::: WORKING DATA :::
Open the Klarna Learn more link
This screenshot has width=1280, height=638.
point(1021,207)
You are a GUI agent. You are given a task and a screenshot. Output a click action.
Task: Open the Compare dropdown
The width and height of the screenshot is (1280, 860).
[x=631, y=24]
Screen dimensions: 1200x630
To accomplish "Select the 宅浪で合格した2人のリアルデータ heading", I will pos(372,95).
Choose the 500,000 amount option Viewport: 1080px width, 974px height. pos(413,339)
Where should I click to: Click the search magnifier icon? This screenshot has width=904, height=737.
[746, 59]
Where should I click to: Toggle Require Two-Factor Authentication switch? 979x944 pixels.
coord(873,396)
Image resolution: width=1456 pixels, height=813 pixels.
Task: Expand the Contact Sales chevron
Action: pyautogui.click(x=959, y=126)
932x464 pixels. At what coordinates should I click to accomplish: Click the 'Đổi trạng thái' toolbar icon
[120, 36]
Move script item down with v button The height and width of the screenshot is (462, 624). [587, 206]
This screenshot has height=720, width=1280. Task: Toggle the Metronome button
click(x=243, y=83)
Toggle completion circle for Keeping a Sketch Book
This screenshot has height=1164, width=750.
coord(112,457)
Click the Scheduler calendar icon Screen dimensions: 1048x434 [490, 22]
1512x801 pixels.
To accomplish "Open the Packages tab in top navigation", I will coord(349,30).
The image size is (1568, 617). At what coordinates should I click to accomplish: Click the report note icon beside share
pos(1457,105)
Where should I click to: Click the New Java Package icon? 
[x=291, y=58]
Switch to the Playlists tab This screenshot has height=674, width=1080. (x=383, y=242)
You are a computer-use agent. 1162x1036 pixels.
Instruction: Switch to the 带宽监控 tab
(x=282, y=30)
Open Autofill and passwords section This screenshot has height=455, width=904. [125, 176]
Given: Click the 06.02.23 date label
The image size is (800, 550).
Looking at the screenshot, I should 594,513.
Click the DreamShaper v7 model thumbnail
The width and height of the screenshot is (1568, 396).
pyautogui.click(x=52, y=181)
:::
Rewrite all of the entries above, substituting "Flip" for every occurrence of "Toggle" and leaving everything else as it is.

#### FULL ANSWER
Open the Klarna Learn more link
This screenshot has width=1280, height=638.
point(1021,207)
You are a GUI agent. You are given a task and a screenshot. Output a click action.
Task: Open the Compare dropdown
The width and height of the screenshot is (1280, 860).
[x=631, y=24]
Screen dimensions: 1200x630
To accomplish "Select the 宅浪で合格した2人のリアルデータ heading", I will pos(372,95).
Choose the 500,000 amount option Viewport: 1080px width, 974px height. pos(413,339)
Where should I click to: Click the search magnifier icon? This screenshot has width=904, height=737.
[746, 59]
Where should I click to: Flip Require Two-Factor Authentication switch? 979x944 pixels.
coord(873,396)
Image resolution: width=1456 pixels, height=813 pixels.
Task: Expand the Contact Sales chevron
Action: pyautogui.click(x=959, y=126)
932x464 pixels. At what coordinates should I click to accomplish: Click the 'Đổi trạng thái' toolbar icon
[120, 36]
Move script item down with v button The height and width of the screenshot is (462, 624). [587, 206]
This screenshot has height=720, width=1280. Task: Flip the Metronome button
click(x=243, y=83)
Flip completion circle for Keeping a Sketch Book
This screenshot has height=1164, width=750.
coord(112,457)
Click the Scheduler calendar icon Screen dimensions: 1048x434 [490, 22]
1512x801 pixels.
To accomplish "Open the Packages tab in top navigation", I will coord(349,30).
The image size is (1568, 617). At what coordinates should I click to accomplish: Click the report note icon beside share
pos(1457,105)
Where should I click to: Click the New Java Package icon? 
[x=291, y=58]
Switch to the Playlists tab This screenshot has height=674, width=1080. (x=383, y=242)
You are a computer-use agent. 1162x1036 pixels.
Instruction: Switch to the 带宽监控 tab
(x=282, y=30)
Open Autofill and passwords section This screenshot has height=455, width=904. [125, 176]
Given: Click the 06.02.23 date label
The image size is (800, 550).
Looking at the screenshot, I should 594,513.
Click the DreamShaper v7 model thumbnail
The width and height of the screenshot is (1568, 396).
pyautogui.click(x=52, y=181)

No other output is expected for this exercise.